La opinión de Manuel Ortiz Heras, catedrático de Historia Contemporánea

Albacete

En el imaginario colectivo español se ha instalado desde hace años la falaz idea de que somos un país de acogida de inmigrantes. Apenas queda constancia de la larga tradición hispana que empujaba a miles de compatriotas a buscar “el dorado” en otras latitudes. Primero fueron a “hacer las américas” y más recientemente a una Europa que necesitaba mano de obra. Los emigrantes españoles empezaron a acudir en riadas a Francia, Alemania, Bélgica o Suiza. Tenían un móvil laboral y económico fundamental, aunque tampoco faltaron las razones de índole político. Aquellos gobiernos aplicaron políticas de bajo vuelo que después de la autarquía siguieron los patrones de los organismos internacionales. Se habló de desarrollismo como si los tecnócratas franquistas hubieran jugado un papel activo en el diseño de políticas económicas miríficas. El crecimiento económico se debió a la llegada de divisas de los emigrantes españoles y de los turistas europeos. La construcción y las importantes inversiones extranjeras que buscaban nuestra baja fiscalidad, con ayudas gubernamentales, y un mercado laboral sumiso que carecía de derechos fundamentales como los de asociación o huelga y que aceptaba salarios bajos, completaron la ecuación.
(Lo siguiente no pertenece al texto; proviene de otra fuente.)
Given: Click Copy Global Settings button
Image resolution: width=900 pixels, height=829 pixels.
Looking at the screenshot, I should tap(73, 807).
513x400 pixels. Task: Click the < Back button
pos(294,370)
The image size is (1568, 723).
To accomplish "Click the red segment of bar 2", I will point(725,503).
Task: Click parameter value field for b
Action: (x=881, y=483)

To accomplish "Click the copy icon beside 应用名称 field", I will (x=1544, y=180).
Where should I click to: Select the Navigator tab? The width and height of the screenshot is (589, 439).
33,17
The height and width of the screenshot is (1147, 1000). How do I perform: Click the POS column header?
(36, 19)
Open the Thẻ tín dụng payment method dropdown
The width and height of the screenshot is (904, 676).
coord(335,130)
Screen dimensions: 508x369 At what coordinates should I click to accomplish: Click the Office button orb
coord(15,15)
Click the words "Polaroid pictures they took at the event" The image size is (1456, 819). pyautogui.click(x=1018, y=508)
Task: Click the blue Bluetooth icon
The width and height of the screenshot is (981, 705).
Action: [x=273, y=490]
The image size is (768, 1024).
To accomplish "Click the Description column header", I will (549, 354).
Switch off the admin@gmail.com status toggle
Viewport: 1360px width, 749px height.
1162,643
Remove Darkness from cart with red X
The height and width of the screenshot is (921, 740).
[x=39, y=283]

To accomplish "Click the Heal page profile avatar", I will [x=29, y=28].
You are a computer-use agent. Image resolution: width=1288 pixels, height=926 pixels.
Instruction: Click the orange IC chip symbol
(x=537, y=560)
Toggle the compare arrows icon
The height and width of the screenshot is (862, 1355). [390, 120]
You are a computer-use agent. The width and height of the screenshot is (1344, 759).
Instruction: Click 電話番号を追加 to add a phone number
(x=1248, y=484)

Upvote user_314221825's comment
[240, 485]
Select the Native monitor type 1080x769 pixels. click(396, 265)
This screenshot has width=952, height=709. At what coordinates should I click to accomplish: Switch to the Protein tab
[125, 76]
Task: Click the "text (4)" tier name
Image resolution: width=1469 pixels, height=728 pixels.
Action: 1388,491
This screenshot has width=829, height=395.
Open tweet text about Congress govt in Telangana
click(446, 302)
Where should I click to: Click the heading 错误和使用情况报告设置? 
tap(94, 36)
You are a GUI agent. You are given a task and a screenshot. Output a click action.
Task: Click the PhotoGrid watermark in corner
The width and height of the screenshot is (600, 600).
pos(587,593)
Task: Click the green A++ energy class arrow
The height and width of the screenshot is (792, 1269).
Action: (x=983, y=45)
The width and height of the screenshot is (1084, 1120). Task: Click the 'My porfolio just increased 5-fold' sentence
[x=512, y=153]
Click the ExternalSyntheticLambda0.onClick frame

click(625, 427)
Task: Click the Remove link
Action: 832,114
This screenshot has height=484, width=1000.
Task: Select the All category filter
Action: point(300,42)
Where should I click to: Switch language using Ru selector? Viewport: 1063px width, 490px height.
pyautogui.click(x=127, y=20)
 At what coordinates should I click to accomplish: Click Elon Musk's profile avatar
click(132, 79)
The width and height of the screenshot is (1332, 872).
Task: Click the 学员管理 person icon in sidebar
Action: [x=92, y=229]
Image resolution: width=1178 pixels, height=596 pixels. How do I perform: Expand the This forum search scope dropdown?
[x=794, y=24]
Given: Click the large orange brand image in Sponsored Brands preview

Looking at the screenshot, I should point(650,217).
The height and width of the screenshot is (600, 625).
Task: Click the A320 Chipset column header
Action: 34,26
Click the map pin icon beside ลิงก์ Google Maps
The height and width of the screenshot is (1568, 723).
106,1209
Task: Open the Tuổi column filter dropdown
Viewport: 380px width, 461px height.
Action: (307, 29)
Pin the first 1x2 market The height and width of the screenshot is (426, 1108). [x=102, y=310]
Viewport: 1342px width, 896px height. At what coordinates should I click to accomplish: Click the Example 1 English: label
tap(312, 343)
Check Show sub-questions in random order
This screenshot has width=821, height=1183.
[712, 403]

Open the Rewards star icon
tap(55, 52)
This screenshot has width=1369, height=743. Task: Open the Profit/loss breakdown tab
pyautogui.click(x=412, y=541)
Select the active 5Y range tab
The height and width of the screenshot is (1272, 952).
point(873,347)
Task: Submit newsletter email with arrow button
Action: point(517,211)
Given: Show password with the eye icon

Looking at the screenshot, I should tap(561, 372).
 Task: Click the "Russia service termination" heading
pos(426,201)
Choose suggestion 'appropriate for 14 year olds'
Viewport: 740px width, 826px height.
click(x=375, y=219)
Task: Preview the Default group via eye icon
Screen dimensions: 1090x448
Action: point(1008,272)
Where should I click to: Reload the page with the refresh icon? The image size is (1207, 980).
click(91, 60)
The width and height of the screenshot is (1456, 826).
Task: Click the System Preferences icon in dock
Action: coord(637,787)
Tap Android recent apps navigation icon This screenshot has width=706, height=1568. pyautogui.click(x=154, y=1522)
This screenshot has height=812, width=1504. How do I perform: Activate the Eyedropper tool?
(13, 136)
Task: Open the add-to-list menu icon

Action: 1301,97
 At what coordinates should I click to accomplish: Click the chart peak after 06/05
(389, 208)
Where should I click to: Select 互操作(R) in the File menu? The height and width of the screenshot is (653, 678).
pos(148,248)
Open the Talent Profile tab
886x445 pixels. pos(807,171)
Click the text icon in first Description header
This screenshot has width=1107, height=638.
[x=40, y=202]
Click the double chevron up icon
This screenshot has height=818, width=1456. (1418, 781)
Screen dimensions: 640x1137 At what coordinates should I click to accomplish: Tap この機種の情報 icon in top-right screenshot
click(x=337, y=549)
En 1978 la cifra oficial de emigrantes en Francia alcanzaba los 57.000. Muchos más no aparecen en las estadísticas porque era habitual viajar por libre, al margen del Instituto Español de Emigración, sin ningún tipo de contrato. En la década de los ochenta, España tenía la mayor tasa de temporeros entre los países comunitarios. Más de ocho mil salían de nuestra provincia. En algunos pueblos de Valencia, Granada o Albacete representaban el 70% de la población. Familias enteras con niños incluidos. Algunas publicaciones de la época llevaban títulos tan significativos como “Vendimia en Francia: los nuevos campos de concentración”. Sufrieron desplazamientos penosos en trenes que no reunían las mínimas condiciones. En el lugar de trabajo se repetían los problemas que hemos podido consultar en los archivos franceses: “duermen como cerdos, hacinados en barracones, las mujeres a un lado y los hombres al otro”. En el tajo no faltaban los abusos en un trabajo a destajo. Todo a cambio de unos salarios que permitían subsistir en España, donde la crisis del sector empujaba a buscar “cualquier cosa mejor que el hambre”.

Estos días la campaña de la vendimia ha terminado y a su regreso los españoles que todavía participan de esta emigración laboral han vuelto a denunciar abusos. Son menos que antes y eso invisibiliza más su situación. Ahora el marco comunitario y los contratos que se supone les protegen deberían servir, pero nuestras autoridades y la sociedad en su conjunto apenas les prestan atención. En los años setenta, justo cuando se estaba dando el regreso de los exiliados y España porfiaba por entrar en la CEE, eran amparados por los incipientes sindicatos y por algunos curas obreros que intentaban predicar con el ejemplo. ¿Tanto hemos cambiado?